"""

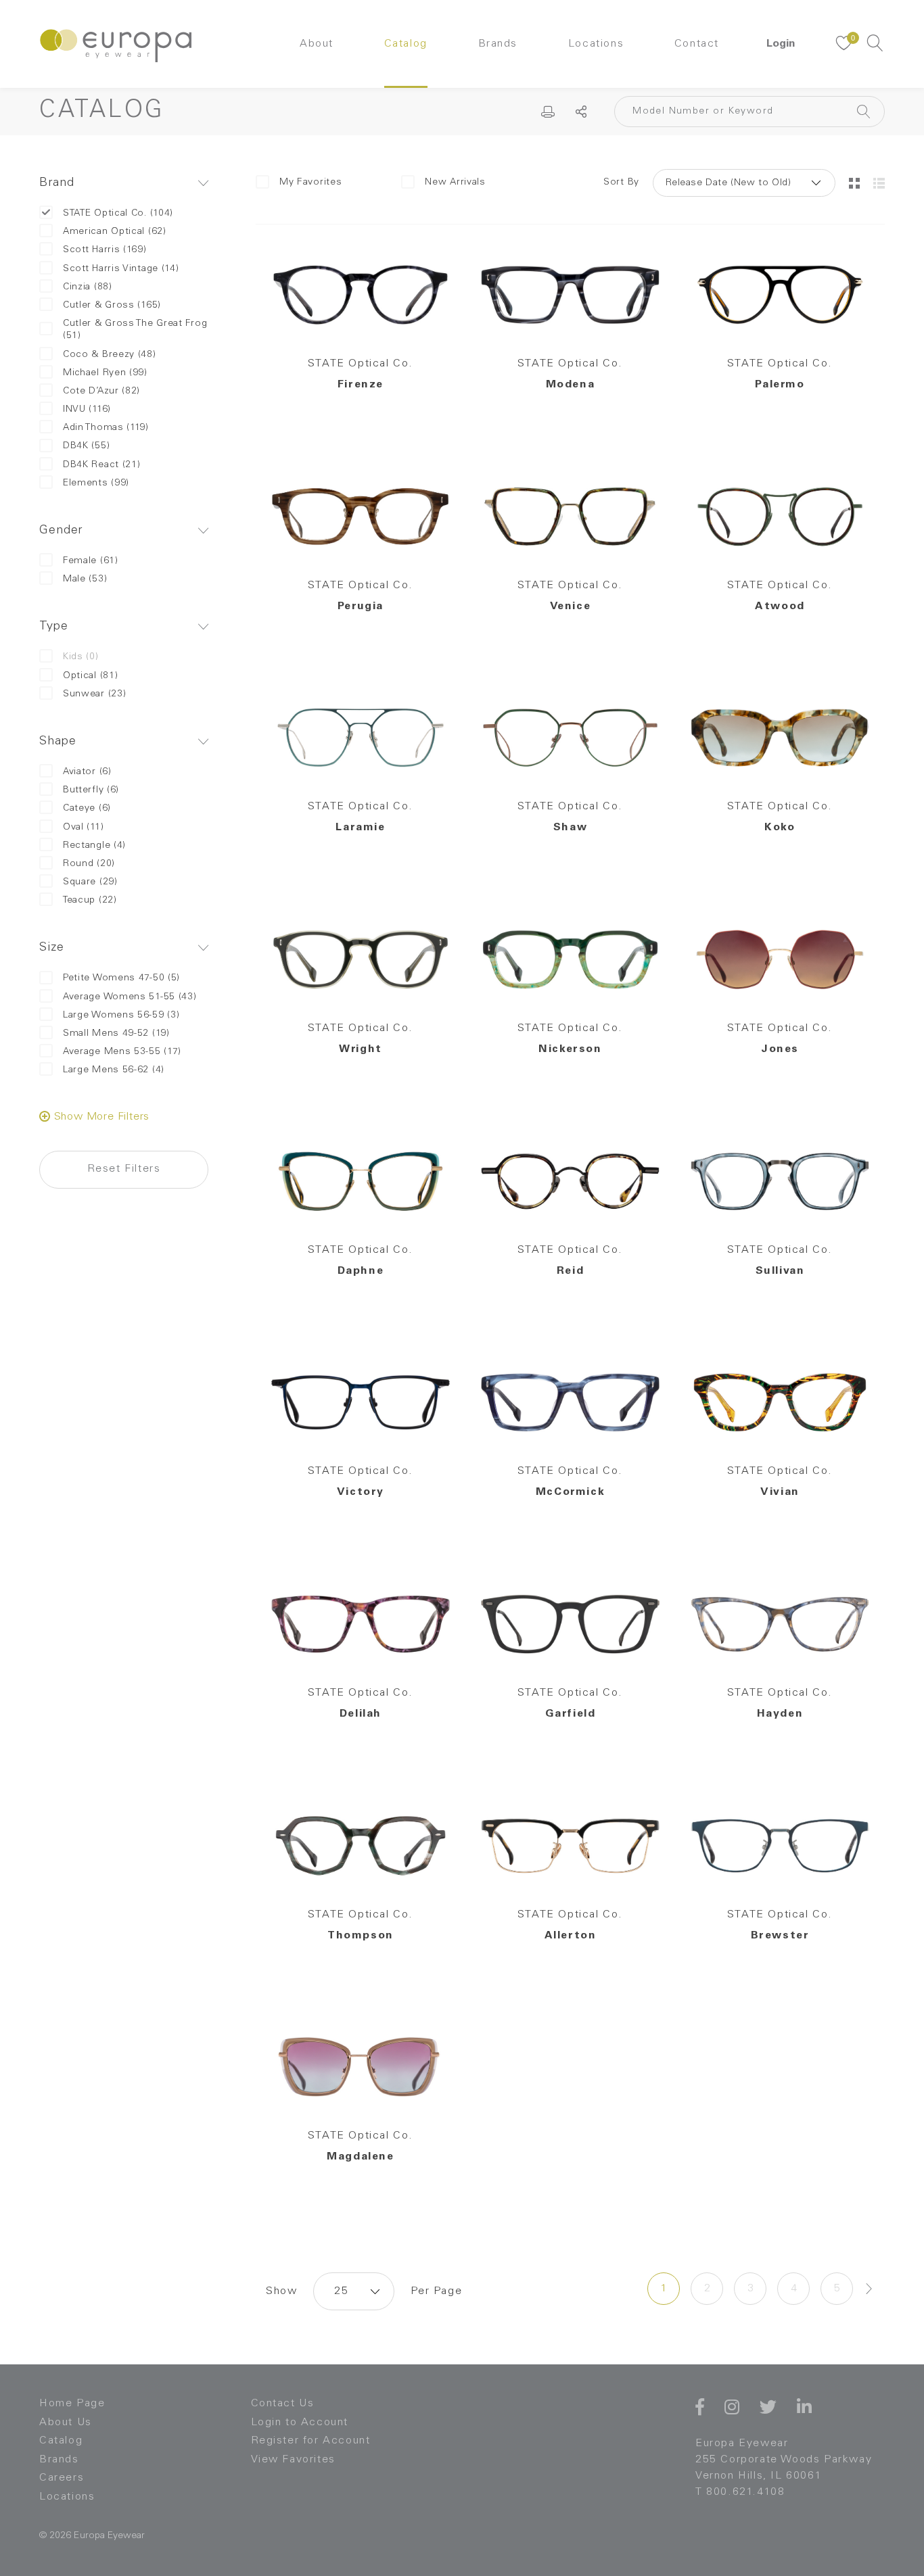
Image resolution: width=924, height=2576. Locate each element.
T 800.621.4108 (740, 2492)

"""
"""

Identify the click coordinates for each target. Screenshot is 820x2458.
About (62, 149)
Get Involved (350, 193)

"""

=== EXERCISE REQUIREMENTS ===
Out of the listing above, reproduce exactly the lines from the one with "Identify the click" up to and including the one with "Get Involved (350, 193)".

=== RESULT OF THIS EXERCISE ===
Identify the click coordinates for each target. Screenshot is 820x2458.
About (62, 149)
Get Involved (350, 193)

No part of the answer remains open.